» **Problem to solve**
Apart from pictures, transcribe exactly each line from the one containing "Click Le Richebourg's" through the final line of the listing below.

━━━ Excerpted records

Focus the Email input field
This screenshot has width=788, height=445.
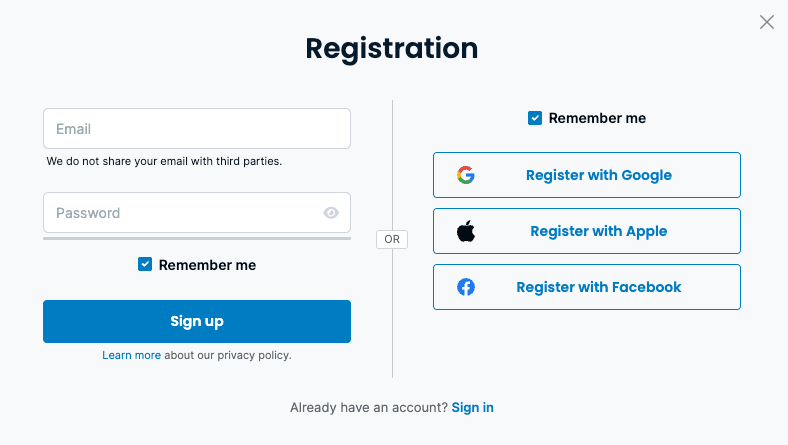click(x=196, y=129)
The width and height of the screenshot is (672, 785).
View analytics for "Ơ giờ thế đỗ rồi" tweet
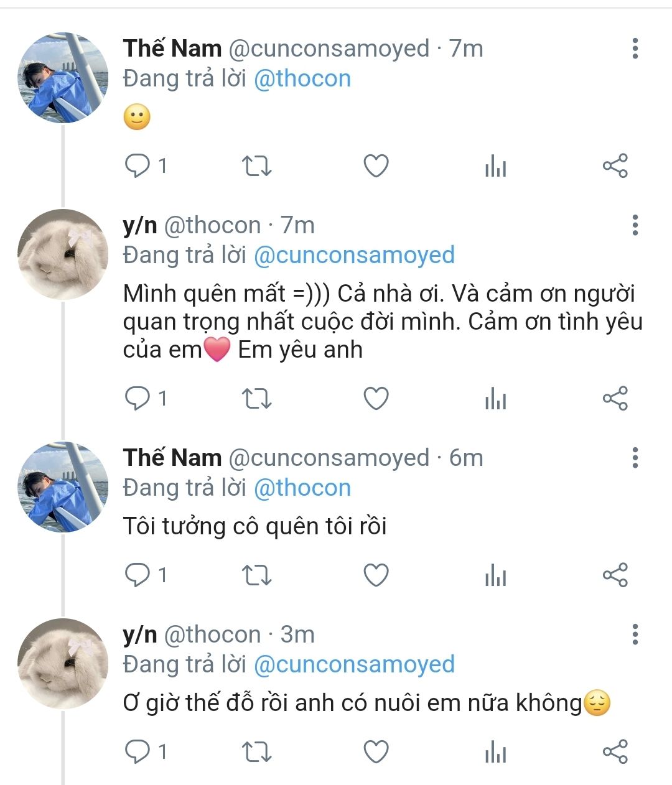(x=495, y=752)
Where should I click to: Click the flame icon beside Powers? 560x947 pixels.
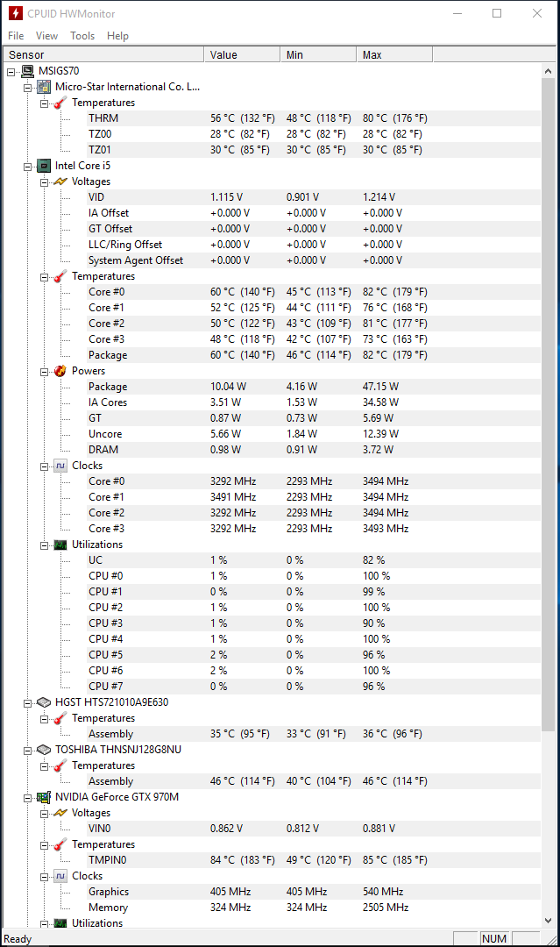click(60, 371)
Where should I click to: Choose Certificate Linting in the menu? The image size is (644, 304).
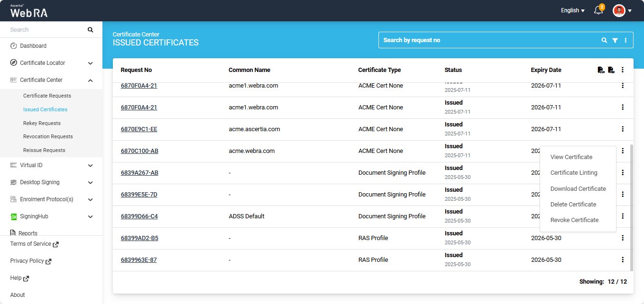(x=573, y=173)
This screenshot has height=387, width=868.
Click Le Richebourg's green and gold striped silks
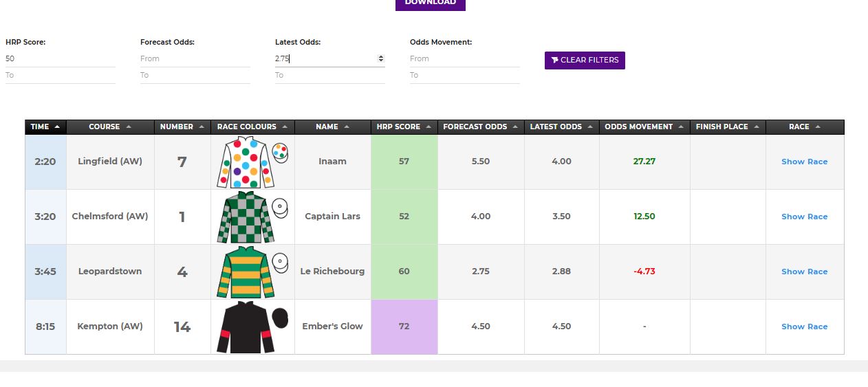click(x=252, y=272)
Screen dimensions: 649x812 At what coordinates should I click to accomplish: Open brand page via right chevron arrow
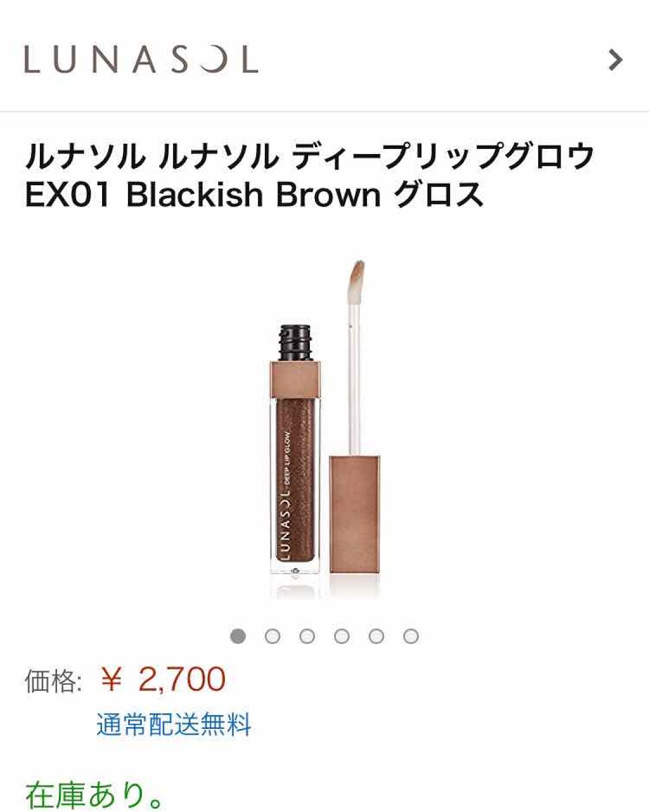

━━━━━━

» **Result below**
Click Le Richebourg's green and gold striped silks
click(x=252, y=272)
Screen dimensions: 649x812 At what coordinates should I click to accomplish: Open brand page via right chevron arrow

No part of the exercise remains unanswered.